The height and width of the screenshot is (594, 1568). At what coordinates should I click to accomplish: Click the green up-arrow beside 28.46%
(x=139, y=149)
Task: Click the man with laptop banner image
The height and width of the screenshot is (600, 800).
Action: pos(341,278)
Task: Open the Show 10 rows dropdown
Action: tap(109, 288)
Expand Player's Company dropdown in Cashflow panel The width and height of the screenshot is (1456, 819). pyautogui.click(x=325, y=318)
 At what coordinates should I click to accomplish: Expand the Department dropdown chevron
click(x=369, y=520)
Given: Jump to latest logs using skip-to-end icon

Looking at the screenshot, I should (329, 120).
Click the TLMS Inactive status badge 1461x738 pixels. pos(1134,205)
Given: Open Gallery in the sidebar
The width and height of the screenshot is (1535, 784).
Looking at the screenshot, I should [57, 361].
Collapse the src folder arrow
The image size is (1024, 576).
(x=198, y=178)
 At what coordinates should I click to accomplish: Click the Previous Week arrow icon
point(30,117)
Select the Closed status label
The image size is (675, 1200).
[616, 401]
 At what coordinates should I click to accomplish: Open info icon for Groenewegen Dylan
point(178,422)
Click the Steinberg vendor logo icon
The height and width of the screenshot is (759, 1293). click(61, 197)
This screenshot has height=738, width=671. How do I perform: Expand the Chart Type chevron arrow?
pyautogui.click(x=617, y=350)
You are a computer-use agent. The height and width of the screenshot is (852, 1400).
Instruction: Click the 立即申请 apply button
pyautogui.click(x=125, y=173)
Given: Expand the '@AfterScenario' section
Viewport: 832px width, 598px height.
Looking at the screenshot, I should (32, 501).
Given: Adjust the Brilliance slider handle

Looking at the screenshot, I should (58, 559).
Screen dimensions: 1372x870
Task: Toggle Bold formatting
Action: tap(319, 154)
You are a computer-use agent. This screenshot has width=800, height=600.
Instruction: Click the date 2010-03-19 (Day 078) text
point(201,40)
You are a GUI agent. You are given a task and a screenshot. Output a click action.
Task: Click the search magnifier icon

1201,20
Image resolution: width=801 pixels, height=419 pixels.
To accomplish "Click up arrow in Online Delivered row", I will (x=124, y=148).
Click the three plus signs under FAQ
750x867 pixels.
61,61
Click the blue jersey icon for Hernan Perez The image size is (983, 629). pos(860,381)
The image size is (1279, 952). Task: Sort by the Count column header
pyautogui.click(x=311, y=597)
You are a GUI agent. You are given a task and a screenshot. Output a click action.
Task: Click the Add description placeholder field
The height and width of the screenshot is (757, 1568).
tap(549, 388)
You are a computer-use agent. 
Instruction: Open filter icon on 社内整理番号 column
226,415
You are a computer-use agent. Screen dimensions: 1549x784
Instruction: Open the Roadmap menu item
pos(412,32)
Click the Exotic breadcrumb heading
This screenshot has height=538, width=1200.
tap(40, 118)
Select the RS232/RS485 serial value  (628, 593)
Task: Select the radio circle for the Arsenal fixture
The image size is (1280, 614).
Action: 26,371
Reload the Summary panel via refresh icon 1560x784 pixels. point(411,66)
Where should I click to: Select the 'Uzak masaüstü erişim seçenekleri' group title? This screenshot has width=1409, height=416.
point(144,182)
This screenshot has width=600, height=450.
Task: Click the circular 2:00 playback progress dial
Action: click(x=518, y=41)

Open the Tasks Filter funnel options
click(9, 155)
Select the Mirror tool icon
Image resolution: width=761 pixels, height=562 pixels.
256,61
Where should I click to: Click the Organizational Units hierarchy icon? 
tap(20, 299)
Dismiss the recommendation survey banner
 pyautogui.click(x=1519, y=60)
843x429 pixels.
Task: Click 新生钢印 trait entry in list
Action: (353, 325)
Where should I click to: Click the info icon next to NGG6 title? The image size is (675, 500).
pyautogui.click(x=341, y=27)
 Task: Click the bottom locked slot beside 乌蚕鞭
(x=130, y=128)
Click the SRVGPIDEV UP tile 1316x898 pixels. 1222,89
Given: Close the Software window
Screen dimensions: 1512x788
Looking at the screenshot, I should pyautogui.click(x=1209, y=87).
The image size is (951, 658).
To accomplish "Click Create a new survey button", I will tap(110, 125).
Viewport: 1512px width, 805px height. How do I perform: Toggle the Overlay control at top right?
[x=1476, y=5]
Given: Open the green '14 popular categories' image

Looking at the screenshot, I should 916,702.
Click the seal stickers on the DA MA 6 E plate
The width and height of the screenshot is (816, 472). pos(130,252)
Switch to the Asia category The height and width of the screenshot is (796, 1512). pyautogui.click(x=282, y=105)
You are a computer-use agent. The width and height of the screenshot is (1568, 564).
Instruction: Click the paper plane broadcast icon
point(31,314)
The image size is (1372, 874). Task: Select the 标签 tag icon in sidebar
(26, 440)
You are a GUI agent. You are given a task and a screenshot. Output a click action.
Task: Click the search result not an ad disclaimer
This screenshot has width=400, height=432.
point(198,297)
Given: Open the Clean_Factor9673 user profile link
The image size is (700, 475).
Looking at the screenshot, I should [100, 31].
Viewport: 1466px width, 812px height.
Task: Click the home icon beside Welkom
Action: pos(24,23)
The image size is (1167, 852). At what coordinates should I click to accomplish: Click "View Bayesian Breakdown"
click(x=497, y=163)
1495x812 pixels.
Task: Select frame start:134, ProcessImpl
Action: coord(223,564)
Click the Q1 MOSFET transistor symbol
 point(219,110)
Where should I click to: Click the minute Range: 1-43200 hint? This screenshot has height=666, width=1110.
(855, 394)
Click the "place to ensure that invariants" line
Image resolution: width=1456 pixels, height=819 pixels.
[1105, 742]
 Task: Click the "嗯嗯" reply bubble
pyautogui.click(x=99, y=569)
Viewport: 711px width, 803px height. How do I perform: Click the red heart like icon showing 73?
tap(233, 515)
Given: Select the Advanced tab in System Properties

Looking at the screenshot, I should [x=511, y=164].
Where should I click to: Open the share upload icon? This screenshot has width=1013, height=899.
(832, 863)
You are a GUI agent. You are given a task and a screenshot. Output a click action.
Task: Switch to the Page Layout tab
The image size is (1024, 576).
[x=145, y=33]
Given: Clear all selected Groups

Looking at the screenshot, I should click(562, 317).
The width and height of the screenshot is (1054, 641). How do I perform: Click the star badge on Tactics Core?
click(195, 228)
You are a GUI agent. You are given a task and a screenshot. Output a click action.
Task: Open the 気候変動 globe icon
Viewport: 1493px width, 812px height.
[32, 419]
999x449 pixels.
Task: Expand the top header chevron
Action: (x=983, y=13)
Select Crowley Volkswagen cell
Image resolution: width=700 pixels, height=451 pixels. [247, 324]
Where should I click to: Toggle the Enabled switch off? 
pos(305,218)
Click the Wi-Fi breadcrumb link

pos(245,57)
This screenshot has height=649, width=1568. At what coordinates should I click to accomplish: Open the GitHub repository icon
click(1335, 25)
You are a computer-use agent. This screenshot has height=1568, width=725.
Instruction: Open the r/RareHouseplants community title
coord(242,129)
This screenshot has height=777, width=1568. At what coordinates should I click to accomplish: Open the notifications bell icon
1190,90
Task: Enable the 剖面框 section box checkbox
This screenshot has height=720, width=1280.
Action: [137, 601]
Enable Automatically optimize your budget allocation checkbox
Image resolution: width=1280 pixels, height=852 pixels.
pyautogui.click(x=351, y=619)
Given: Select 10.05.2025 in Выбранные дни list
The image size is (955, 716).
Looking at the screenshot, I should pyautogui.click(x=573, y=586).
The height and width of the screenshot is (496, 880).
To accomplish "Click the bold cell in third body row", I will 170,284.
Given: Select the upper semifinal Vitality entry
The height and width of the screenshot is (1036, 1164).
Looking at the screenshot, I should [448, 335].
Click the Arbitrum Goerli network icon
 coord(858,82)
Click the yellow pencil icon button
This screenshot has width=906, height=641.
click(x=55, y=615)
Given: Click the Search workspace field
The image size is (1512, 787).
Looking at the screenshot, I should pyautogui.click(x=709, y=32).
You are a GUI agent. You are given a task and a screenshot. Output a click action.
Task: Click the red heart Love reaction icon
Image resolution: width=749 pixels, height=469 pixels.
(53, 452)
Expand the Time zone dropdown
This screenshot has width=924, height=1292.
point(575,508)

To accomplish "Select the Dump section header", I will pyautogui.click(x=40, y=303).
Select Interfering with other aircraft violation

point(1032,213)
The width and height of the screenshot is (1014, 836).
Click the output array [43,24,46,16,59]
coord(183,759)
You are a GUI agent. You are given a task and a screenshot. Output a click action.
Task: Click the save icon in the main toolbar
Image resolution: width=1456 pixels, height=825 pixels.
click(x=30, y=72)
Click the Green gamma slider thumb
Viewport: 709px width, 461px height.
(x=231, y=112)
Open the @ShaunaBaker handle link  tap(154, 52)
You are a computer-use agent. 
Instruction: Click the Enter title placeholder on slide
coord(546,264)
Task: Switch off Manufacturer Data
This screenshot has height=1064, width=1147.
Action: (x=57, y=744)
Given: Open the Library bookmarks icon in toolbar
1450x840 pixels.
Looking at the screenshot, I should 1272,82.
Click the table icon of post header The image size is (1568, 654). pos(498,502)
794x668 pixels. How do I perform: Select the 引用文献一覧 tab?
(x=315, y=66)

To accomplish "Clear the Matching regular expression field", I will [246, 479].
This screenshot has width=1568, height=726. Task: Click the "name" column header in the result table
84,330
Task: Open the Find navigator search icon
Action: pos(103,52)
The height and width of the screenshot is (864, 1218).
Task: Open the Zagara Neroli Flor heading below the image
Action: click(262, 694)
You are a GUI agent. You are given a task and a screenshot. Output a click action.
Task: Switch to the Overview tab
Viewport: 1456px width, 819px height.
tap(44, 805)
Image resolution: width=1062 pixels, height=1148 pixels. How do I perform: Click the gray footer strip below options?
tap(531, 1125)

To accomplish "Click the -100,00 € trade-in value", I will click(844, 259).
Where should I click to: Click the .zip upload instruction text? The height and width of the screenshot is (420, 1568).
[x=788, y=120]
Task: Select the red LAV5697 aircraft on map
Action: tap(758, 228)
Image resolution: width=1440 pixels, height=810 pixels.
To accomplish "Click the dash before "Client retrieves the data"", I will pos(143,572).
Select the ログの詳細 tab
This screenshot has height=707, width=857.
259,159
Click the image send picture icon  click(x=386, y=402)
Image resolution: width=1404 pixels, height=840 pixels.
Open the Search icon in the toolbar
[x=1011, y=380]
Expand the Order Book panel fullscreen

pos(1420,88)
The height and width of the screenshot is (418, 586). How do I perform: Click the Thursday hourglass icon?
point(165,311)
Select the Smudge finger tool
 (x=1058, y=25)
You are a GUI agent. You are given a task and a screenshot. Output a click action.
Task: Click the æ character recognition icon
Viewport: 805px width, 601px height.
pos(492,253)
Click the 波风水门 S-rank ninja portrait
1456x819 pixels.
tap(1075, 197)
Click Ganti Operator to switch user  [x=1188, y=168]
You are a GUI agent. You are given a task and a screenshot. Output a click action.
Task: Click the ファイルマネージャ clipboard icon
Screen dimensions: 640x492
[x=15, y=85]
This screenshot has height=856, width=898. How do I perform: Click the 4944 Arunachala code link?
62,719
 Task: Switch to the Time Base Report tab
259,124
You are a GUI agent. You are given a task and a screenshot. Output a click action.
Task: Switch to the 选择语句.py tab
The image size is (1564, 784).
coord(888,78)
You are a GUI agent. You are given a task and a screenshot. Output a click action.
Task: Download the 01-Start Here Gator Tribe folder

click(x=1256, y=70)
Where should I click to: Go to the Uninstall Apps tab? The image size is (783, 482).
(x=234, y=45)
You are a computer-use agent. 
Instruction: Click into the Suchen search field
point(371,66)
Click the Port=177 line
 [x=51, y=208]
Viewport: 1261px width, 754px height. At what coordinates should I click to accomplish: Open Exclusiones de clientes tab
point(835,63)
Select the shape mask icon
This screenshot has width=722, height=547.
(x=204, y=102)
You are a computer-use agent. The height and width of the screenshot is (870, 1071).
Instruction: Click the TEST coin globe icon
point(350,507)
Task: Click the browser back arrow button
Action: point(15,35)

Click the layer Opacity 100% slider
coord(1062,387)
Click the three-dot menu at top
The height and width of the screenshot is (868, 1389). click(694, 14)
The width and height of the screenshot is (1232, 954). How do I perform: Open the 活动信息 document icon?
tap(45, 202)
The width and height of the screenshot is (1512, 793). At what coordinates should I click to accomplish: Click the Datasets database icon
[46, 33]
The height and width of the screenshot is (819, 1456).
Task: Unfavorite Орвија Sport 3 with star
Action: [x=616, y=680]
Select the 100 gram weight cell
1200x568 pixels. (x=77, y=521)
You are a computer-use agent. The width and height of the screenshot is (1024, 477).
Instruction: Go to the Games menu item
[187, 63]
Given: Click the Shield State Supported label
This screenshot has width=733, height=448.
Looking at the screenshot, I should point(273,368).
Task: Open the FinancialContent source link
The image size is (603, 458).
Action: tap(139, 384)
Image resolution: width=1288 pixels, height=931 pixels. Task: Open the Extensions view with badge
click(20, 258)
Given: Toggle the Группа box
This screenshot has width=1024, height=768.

*GIVEN PROBLEM*: Render the rows from the beginning through the line containing "Click the TLMS" as a JSON list of strings, one string per line, skipping blank lines.

*REPLY*:
[
  "The height and width of the screenshot is (594, 1568). At what coordinates should I click to accomplish: Click the green up-arrow beside 28.46%",
  "(x=139, y=149)",
  "Task: Click the man with laptop banner image",
  "The height and width of the screenshot is (600, 800).",
  "Action: pos(341,278)",
  "Task: Open the Show 10 rows dropdown",
  "Action: tap(109, 288)",
  "Expand Player's Company dropdown in Cashflow panel The width and height of the screenshot is (1456, 819). pyautogui.click(x=325, y=318)",
  " At what coordinates should I click to accomplish: Expand the Department dropdown chevron",
  "click(x=369, y=520)",
  "Given: Jump to latest logs using skip-to-end icon",
  "Looking at the screenshot, I should (329, 120).",
  "Click the TLMS Inactive status badge 1461x738 pixels. pos(1134,205)"
]